Running the programs several times is of course mandatory to mitigate possible interference from other processes on the testing computer. In the case of performance evaluation for programs running on a JVM, it is also very important to ensure that the virtual machine has been warmed up. This explains why we have to drop the worst execution time (that is, in practice, the first execution time). Finally, it is important to state which options are passed to the JVM: -server, -XX:+TieredCompilation, and -XX:+AggressiveOpts.

Numbers

Table 1 shows the results as ratios (execution time of ocamljava-compiled code over execution time of ocamlopt-compiled code). The meteor* program is just the repetition of meteor 64 times: the running time for meteor is so short that virtual machine startup is significant.
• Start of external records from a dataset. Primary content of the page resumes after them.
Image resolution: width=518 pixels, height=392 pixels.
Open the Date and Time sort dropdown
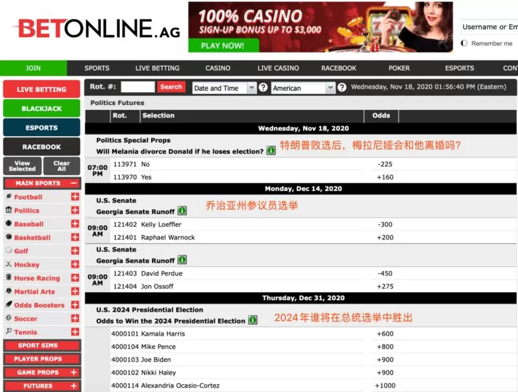pos(224,88)
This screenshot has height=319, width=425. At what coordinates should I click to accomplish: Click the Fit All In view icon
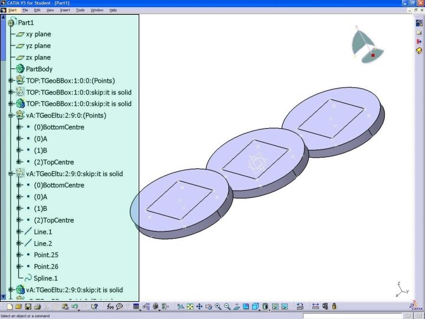[190, 307]
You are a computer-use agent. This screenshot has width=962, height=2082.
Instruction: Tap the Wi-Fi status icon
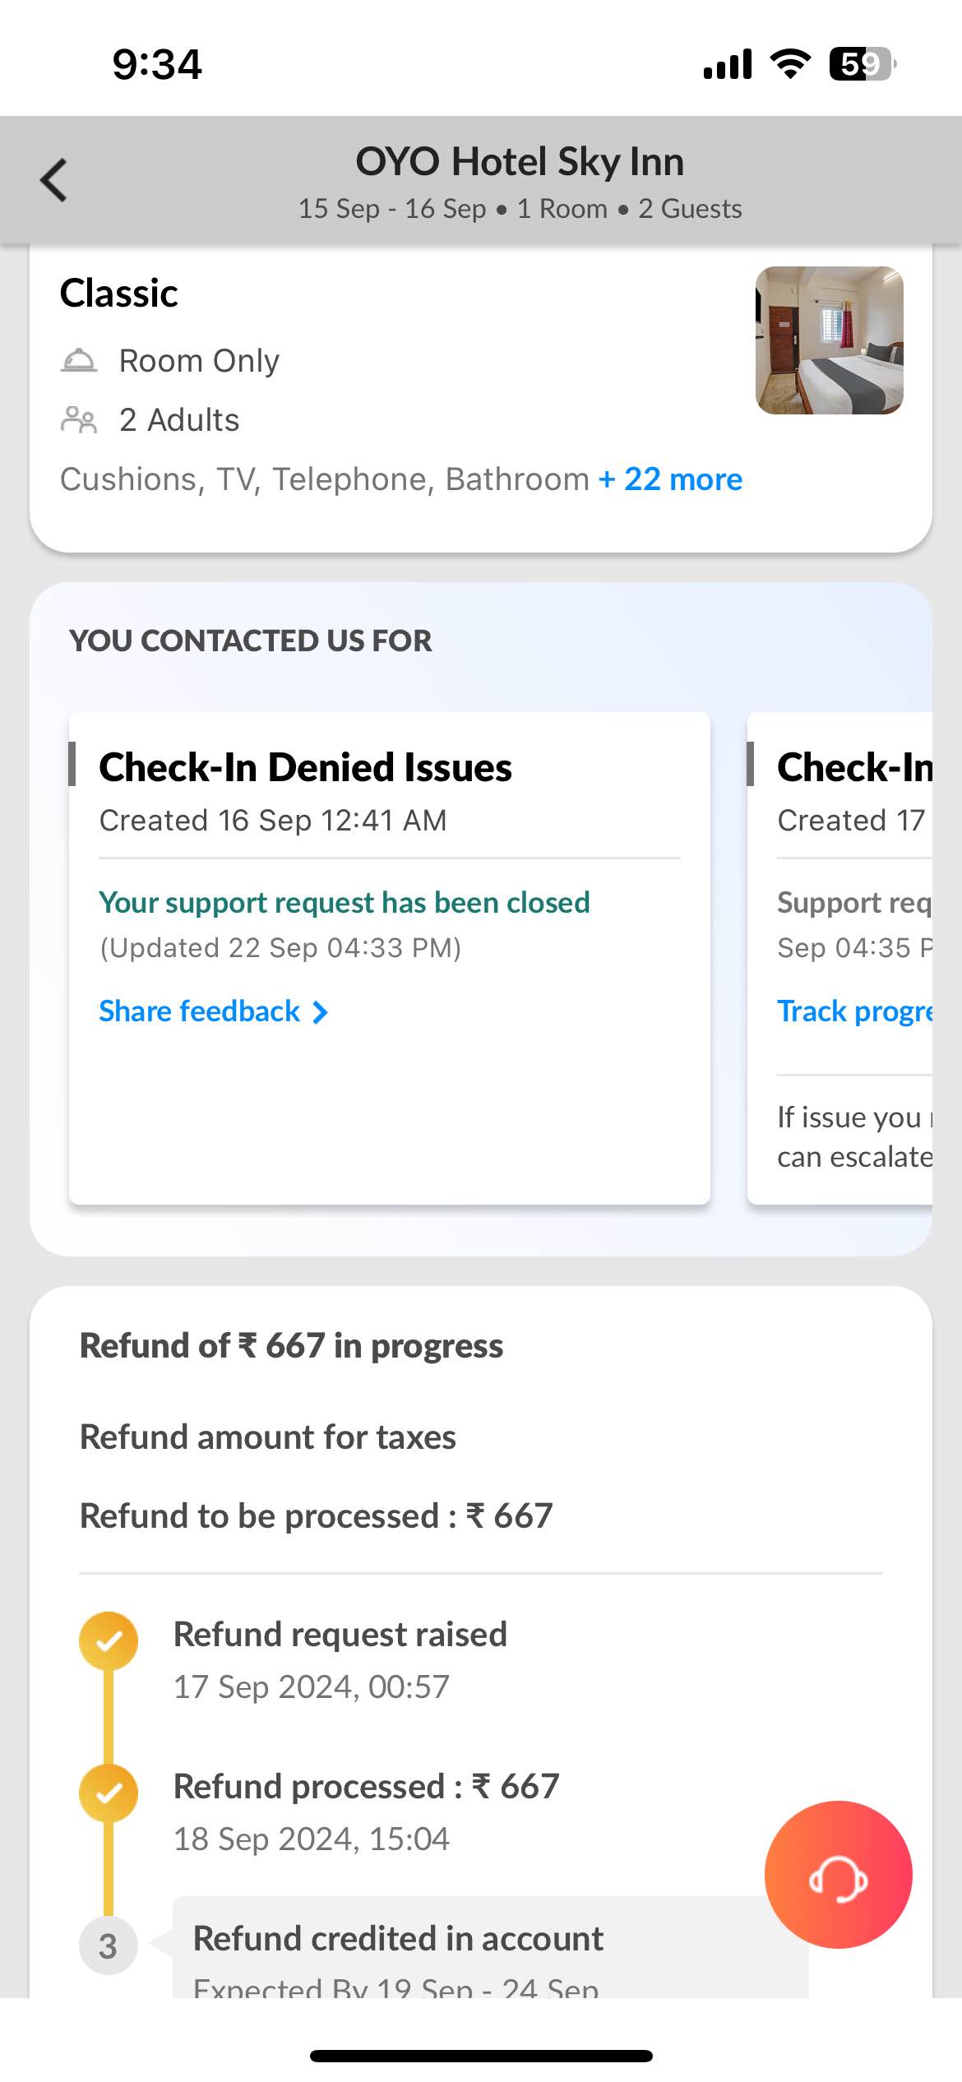[790, 63]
Those results show that the OCaml-Java compiler is on par with the original one on some benchmarks (thread-based and numerical ones), and most of the time between two and three times slower than original OCaml. Given that the OCaml-Java compiler is still at prototype stage, and the ability to leverage multiple cores from an ocamljava-compiled code, we regard the results as encouraging. Our goal of making OCaml-Java competitive with original OCaml from a performance standpoint seems reachable. However, we clearly need to add new benchmarks to our suite in order to gain more confidence on the preliminary results presented here.
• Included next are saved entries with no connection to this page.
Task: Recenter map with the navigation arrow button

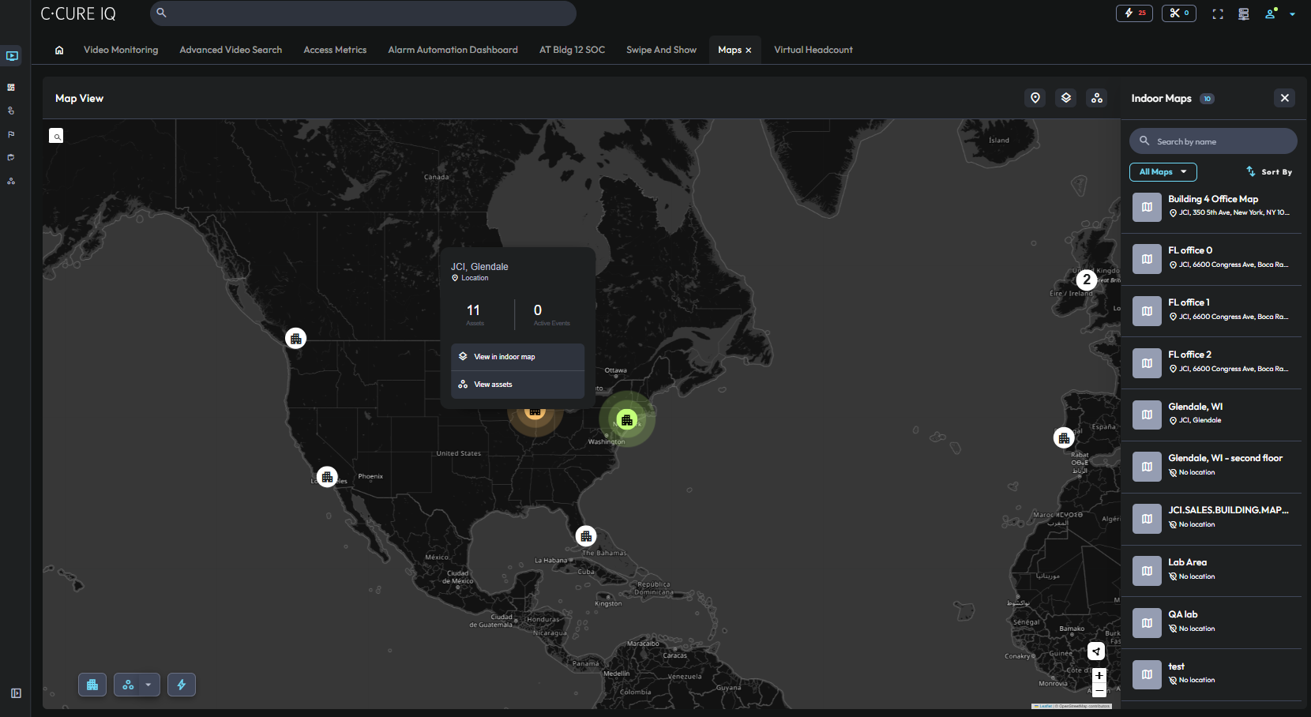Action: [x=1096, y=651]
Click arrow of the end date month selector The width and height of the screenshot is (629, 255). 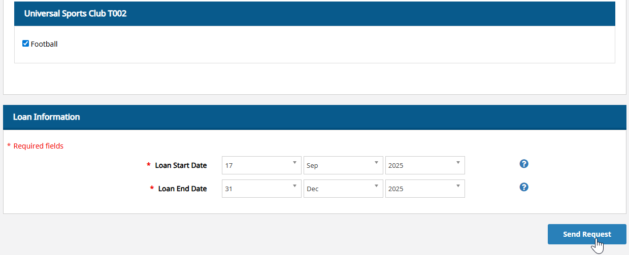click(376, 186)
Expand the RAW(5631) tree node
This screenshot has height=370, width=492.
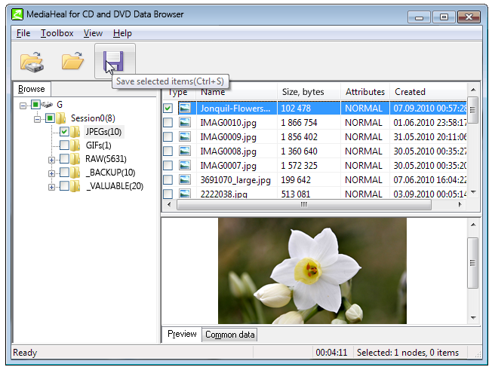(x=51, y=159)
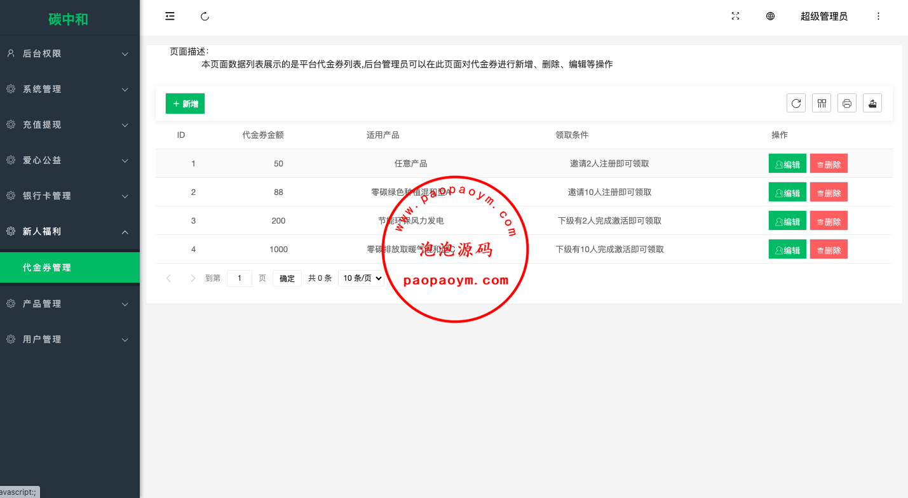This screenshot has width=908, height=498.
Task: Export the table data icon
Action: [872, 103]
Table 1. Some benchmarks from the Benchmarks Game.

7 Future Work

Most of our short-term effort will be focused on the unboxing of values. It proved to produce large speedups in the past, and a lot of things can be done to make it more aggressive. First, currently, the kind of storage is chosen according to the initial value of a variable; we could design an heuristic also based on the uses of the variable. Second, as previously said, boxing is mandatory at function boundaries; there are two ways to lift this restriction: (i) avoid such a boundary (e.g. by using inlining) or (ii) allow the compilation to functions taking unboxed parameters when typing information allows to do so. Also, unboxing is currently done only for the following OCaml types: int, int32, int64, nativeint, and float. It could also be done on others types, particularly ones constructed (e.g. records with mutable fields) over those that can already be unboxed.

Inlining itself can also be greatly improved. For example, the current version of the compiler is unable to inline recursive functions. This seems like a reasonable limitation at first, but some recursive functions can be tail-call optimized and thus be compiled as mere loops. In this case, it would be possible to inline such functions.

Another area we should definitely investigate is the possible influence of garbage collection parameters over performance. It would have had little sense for the example presented in this paper, but we expect performance to be sensitive to garbage collector parameters in real-world applications. Indeed, the default parameters are chosen to allow good performance for typical Java applications, not OCaml ones. The former ones tend to use big and long-lived instances, while the latter ones tend to use small and short-lived instances.

Finally, we could also optimize compile-time performance by generating the Barista hypergraph directly during code generation. Currently, the compiler produces plain bytecode that is then passed to Barista for low-level optimizations. This incurs the price of hypergraph construction from a list of bytecode instructions, which can be avoided.

To conclude, some words about optimization opportunities that are linked to the future development of the Java platform. Among those considered for inclusion in the next revision of Java, two would be particularly useful to functional languages targeting the Java Virtual Machine. The first feature is tagged values, and would allow us to avoid boxing of int values: it would not only allow faster operations but would also relieve the pressure over garbage collection by avoiding allocation. The second feature is support for tail calls, and would allow us to mark a method call as terminal to indicate to the just-in-time compiler that a call can be optimized. It would allow, of course, faster execution, but would also make the life of users easier because the absence of tail call optimization interacts with semantics when calls come to blow up the stack.